Estimates of Tax Credits Under the ACA and the American Health Care Act Over Time

We estimated the average tax credits that current ACA marketplace enrollees are receiving under the ACA and what they would qualify for if the American Health Care Act were in place.

 

 

The average estimated tax credit received by ACA marketplace enrollees in 2017 is $3,617 on an annual basis, and that this amount will rise to $4,615 by 2020 based on projected growth rates from the Congressional Budget Office. This includes the 81% who receive premium subsidies as well as the 19% who do not.

We estimate – based on the age distribution of marketplace enrollees – that current enrollees would receive an average tax credit under the American Health Care Act of $2,957 in 2020, or 36% less than under the ACA (see Table 3 and Figure 3). While many people would receive lower tax credits under the Affordable Health Care Act, some would receive more assistance, notably the 19% of current marketplace enrollees who do not qualify for ACA subsidies.

 

 

While ACA tax credits grow as premiums increase over time, the tax credits in the American Health Care Act are indexed to inflation plus 1 percentage point. Based on CBO’s projections of ACA tax credit increases and inflation, the disparity between the average credits under the ACA and the two replacement plans would widen over time. The average tax credit current marketplace enrollees would receive under the American Health Care Act would be 41% lower than under the ACA in 2022 and 44% lower in 2027.

Discussion

Like the ACA itself, the American Health Care Act includes refundable tax credits to help make premiums more affordable for people buying their own insurance. This might seem like an area where a replacement plan could preserve a key element of the ACA. However, the tax credits are, in fact, structured quite differently, with important implications for affordability and which groups may be winners or losers if the ACA is repealed and replaced.
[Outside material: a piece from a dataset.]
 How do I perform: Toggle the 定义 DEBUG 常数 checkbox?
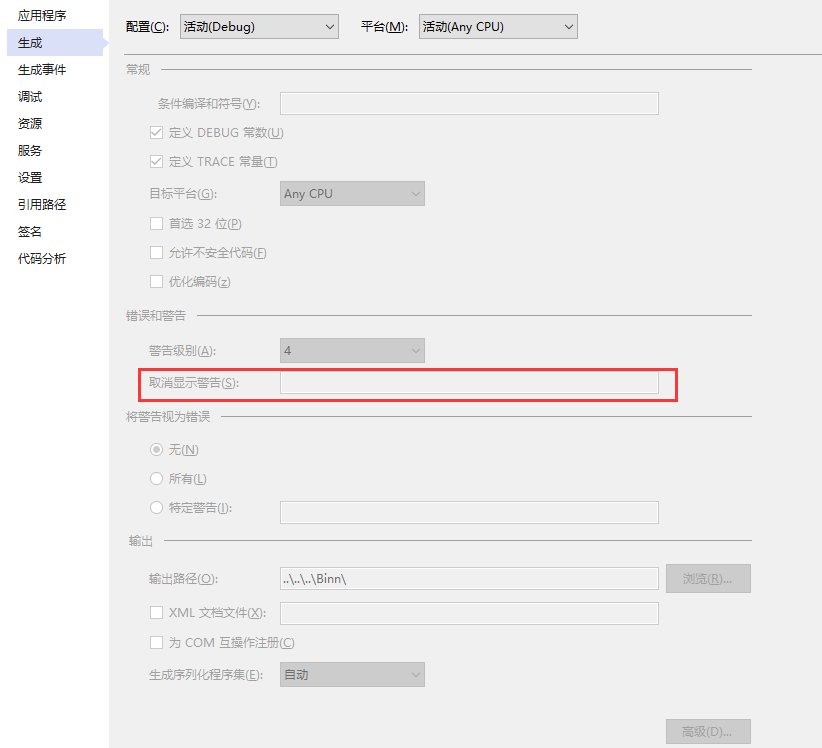click(156, 133)
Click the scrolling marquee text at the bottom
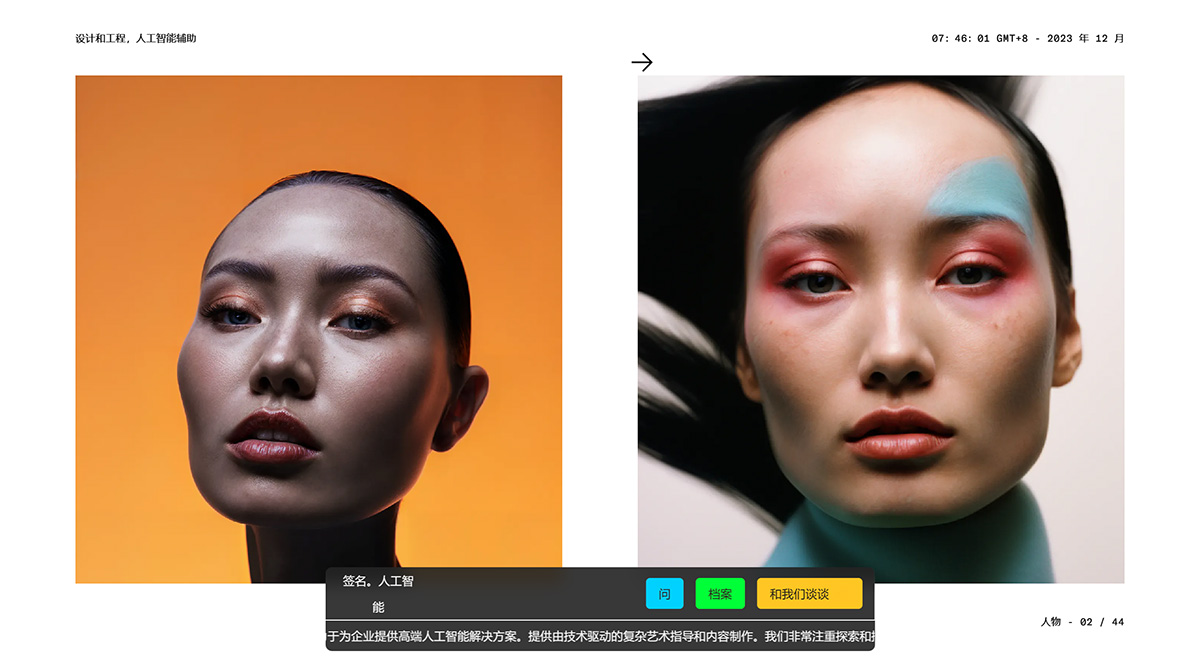This screenshot has height=659, width=1200. point(600,634)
For current marketplace enrollees, the American Health Care Act would provide substantially lower tax credits overall than the ACA on average. People who are lower income, older, or live in high premium areas would be particularly disadvantaged under the American Health Care Act. People with incomes over 400% of the poverty level – including those buying individual market insurance outside of the marketplaces – do not get any financial assistance under the ACA but many would receive tax credits under the replacement proposal.

The underlying details of health reform proposals, such as the size and structure of health insurance tax credits, matter crucially in determining who benefits and who is disadvantaged.

Healthcare Polling Data

Opinions of the Affordable Care Act (also known as Obamacare) have fluctuated since it was first signed into law in 2010.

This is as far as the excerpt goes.